▸ Given passage:
*-*-*
Bejan criticizes Locke for providing the foundation for 21st-century civility, which extends only to those who “subscribe to the relevant moral principles already.” Moreover, “time and again” Locke’s followers “set the deliberative bar quite high, placing constraints not only on the manner in which fundamental disagreements are conducted, but also on what kinds of disagreements can take place, where, and with whom.” Contemporary liberals manifest a “moralizing emphasis on sincerity” and dismiss “anyone unwilling or unable to submit to its rigors.” Anything less than full consonance between one’s inner and outer life becomes a kind of thought crime.
As a result, civility now means conforming to contemporary liberalism’s requirements, ever more elaborate and stringent. Victims of incivility, demanding “safe spaces” from opinions that offend them, manifest a passive-aggressive imperiousness when insisting that they’re entitled to others’ empathy. Faced with disagreement, the offended parties react with incivility, up to and including the violence committed earlier this year at Middlebury College and the University of California, Berkeley.
*-*-*
▸ Data shown:
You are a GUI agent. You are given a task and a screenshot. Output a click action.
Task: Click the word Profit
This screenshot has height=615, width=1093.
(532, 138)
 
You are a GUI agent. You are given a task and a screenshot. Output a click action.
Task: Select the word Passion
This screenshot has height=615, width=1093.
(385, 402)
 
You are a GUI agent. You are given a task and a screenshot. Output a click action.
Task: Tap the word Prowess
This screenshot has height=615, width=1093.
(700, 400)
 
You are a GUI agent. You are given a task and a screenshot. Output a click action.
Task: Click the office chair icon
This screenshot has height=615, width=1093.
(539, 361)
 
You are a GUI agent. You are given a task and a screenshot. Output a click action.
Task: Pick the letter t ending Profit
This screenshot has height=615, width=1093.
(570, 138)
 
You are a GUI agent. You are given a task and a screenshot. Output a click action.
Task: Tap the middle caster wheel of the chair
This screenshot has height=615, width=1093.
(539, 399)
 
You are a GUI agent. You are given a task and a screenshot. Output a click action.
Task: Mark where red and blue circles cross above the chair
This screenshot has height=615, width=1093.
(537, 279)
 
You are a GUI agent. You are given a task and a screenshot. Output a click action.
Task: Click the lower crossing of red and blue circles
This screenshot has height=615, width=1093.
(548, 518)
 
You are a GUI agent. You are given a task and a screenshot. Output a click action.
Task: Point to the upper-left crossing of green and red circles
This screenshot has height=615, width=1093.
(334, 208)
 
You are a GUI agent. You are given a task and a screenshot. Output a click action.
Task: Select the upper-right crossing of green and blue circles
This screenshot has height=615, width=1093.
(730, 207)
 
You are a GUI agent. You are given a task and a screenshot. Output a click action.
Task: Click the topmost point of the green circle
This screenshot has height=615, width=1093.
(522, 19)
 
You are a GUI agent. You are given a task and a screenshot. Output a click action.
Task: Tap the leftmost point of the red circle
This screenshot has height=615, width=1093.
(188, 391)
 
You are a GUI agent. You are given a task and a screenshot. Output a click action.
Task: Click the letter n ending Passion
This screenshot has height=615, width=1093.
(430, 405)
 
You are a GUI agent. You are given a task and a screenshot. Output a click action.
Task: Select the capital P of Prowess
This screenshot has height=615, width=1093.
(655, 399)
*-*-*
▸ What this exercise asks:
A: Answer these from the passage on civility:
(i) Whom does Bejan criticize for providing the foundation for 21st-century civility?
(ii) What kind of emphasis do contemporary liberals manifest, according to the passage?
(iii) At which two institutions did the violence mentioned in the passage take place?
B: Extend the passage on civility with a paragraph that picks up after its final sentence.
The records were taken from a separate source and have no connection to the text.

▸ Answers to the tasks:
A:
(i) Locke
(ii) A "moralizing emphasis on sincerity"
(iii) Middlebury College and the University of California, Berkeley

B:
Against these intolerant conceptions, Bejan praises Roger Williams, who founded the Rhode Island colony in 1636, for offering and practicing “mere civility.” Rhode Island welcomed all: Protestants, Catholics, Jews, non-believers, and Native Americans. Unlike the Massachusetts Puritans from whom Williams fled, Rhode Island’s wall of separation between church and state was so high that the state neither administered oaths nor recognized church marriages. At the same time, Christians could proselytize heathens and heretics in the civil space “mere civility” provided. Williams himself, with singularly annoying zeal, called unbelievers and sinners to repent.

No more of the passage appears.